Davis Blasted for Veto of Syringe Sale Bill

Press Release October 13, 2003
Media Contact

Glenn Backes at 916-439-6494

Sacramento-Late Sunday night, in one of his last legislative acts as governor, Gray Davis vetoed a bill that would have allowed adults to purchase up to 30 syringes without a prescription. Proponents of the bill, including the California Medical Association, California Pharmacists’ Association and major AIDS service organizations, based their support of the bill on decades of scientific research that found that allowing over-the-counter sale of syringes reduced the rates of HIV and hepatitis C among injection drug users, their sexual partners, and offspring.

“The veto is deadly,” said Glenn Backes, health policy director for Drug Policy Alliance, a national reform organization that supported SB 774 by John Vasconcellos of San Jose. “Davis has never had a plan to deal with the thousands of new HIV and hepatitis C infections every year under his watch. He cut drug treatment, he cut the prevention budgets, and he has twice now vetoed legislation that would have allowed adults to spend their own money to stop the spread of disease,” Backes said.
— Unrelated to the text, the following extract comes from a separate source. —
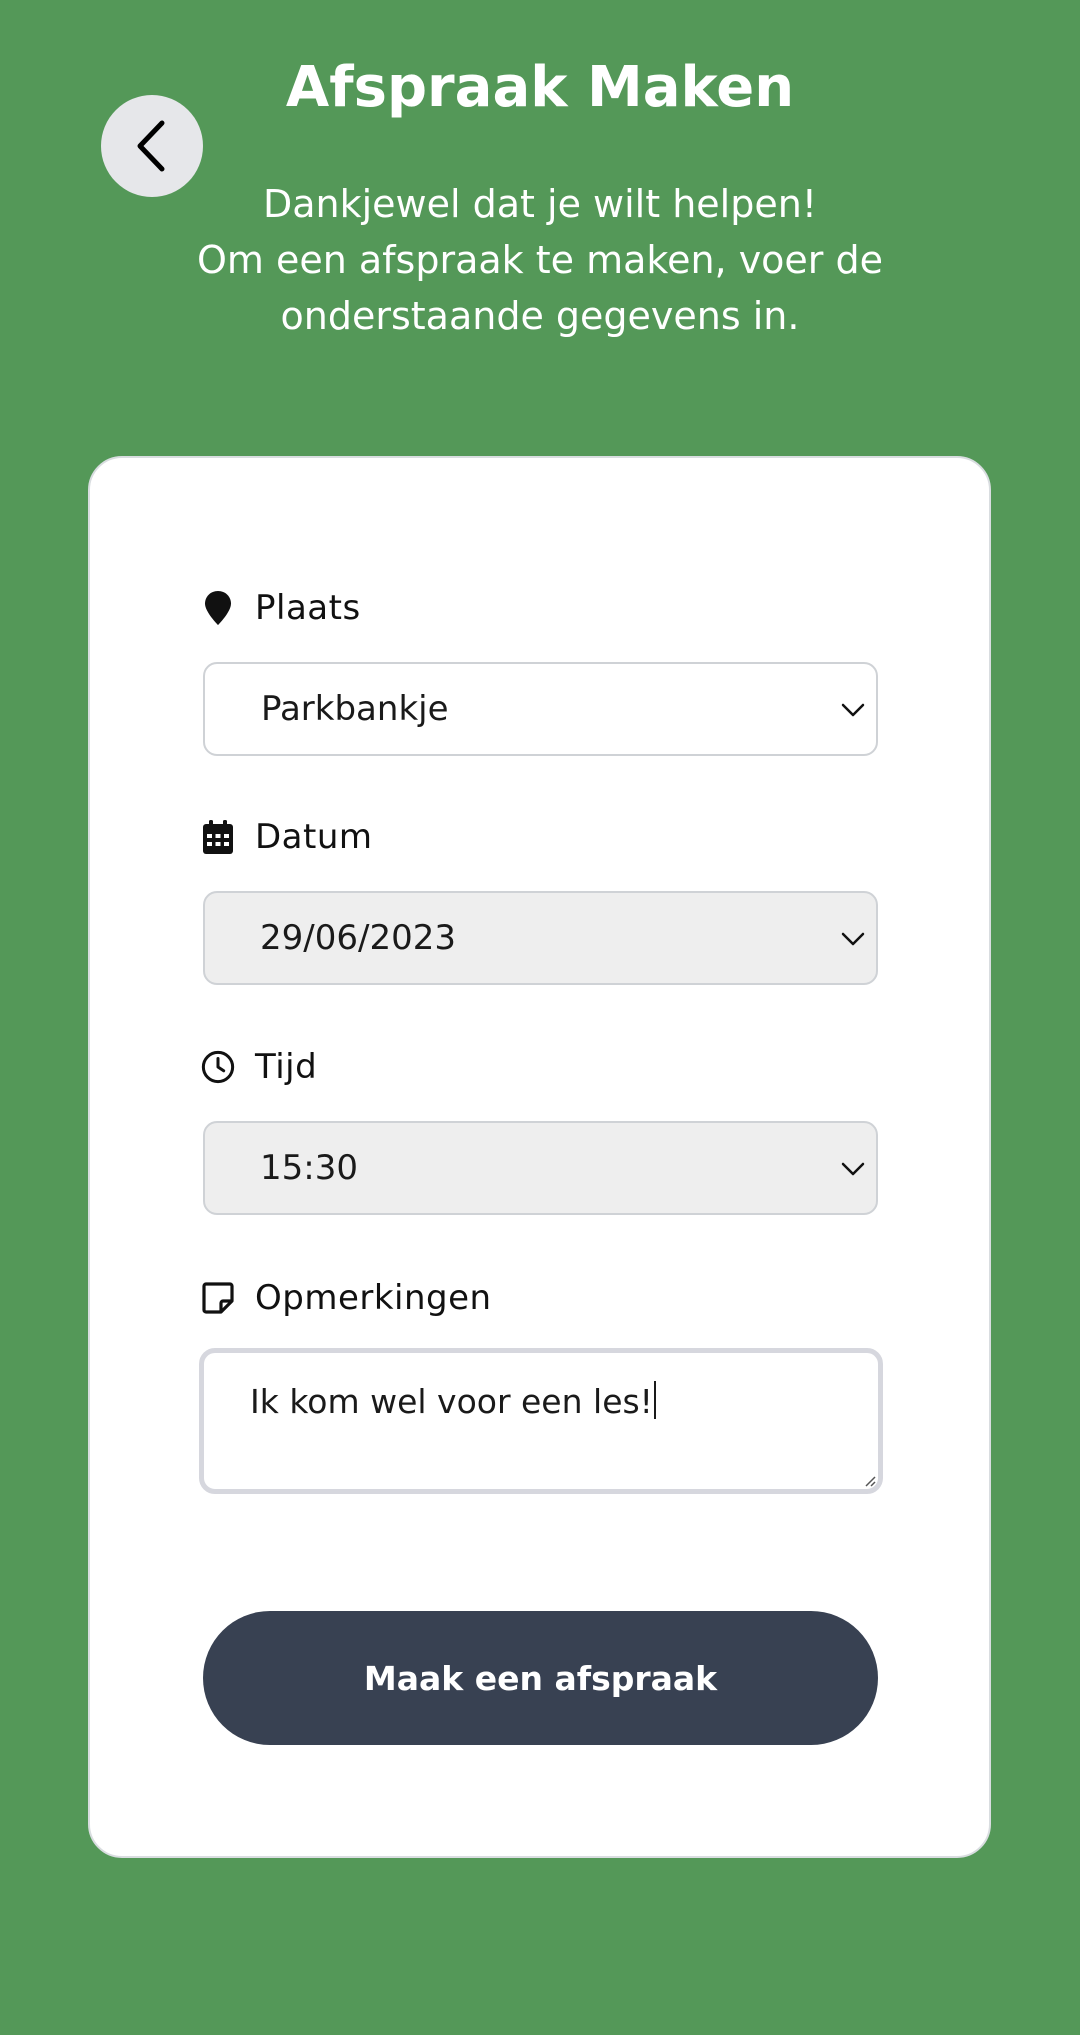  I want to click on intro-line: Dankjewel dat je wilt helpen!, so click(540, 204). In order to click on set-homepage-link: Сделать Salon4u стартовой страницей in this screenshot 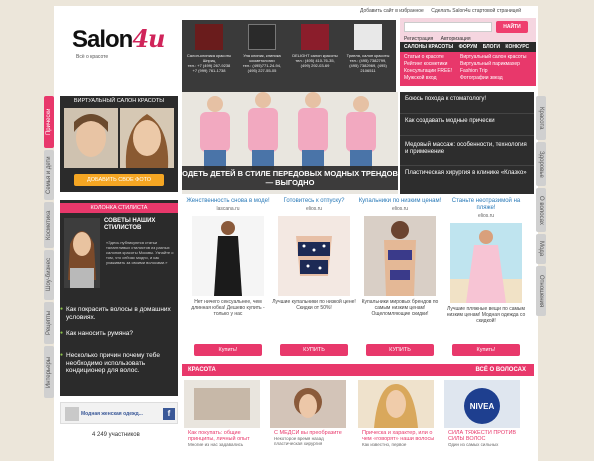, I will do `click(476, 11)`. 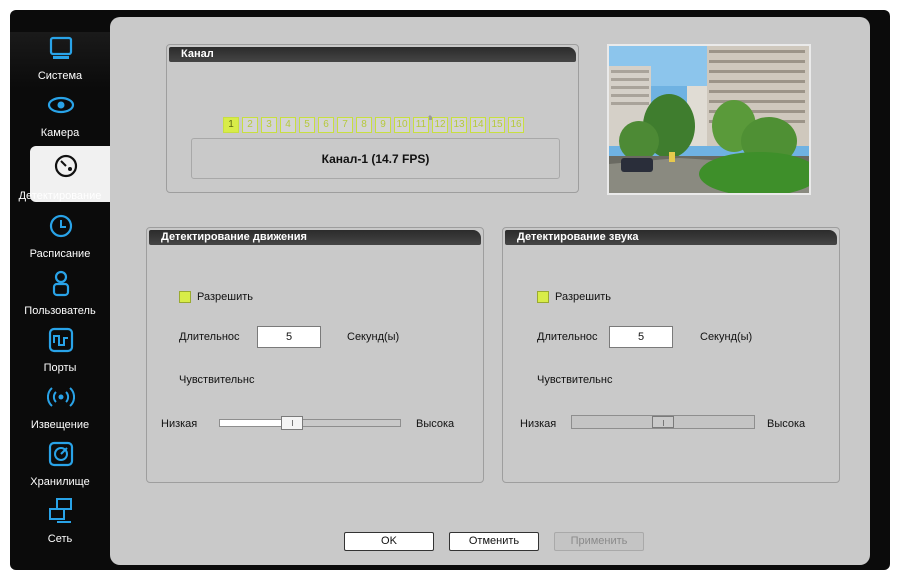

“People should have a right to recover from drug addiction,” Backes continued, “Davis legacy on AIDS is death and suffering for thousands of California families.”

Backes responded to specific points in the Governor’s veto message for SB 774:

Davis: “It departs significantly from the one-for-one exchange of syringes which is standard practice in authorized needle exchanges.”

Backes: “If his concern is disposal, SB 774 mandated the nation’s most comprehensive system of syringe recovery and disposal–a system that would have helped hundreds of thousands of diabetics and other medical users of syringes, as well as drug users, dispose of their syringes in a responsible manner.”

Davis: “It weakens the strong county oversight and accountability requirement that exists for current syringe accessibility programs.”

Backes: “SB 774 has a much more comprehensive role for county health departments than does the needle exchange bill that he cobbled together in 1999.”

Davis: “It creates a reimbursable State-mandated local program by adding requirements on local health officials.”

Backes: “The bill was supported by the association of local health officials. Whatever slight cost there might have been for counties or the state would have been offset by many orders of magnitude. The cost to future healthcare budgets of HIV and hepatitis C cases caused by syringe sharing is an additional 300 million dollars every year.”

Does Backes think they will do better with Arnold Schwarzenegger? “I am optimistic,” he said, “Nationwide more Republicans have signed this type of legislation than Democrats. It’s fiscally conservative to prevent disease.”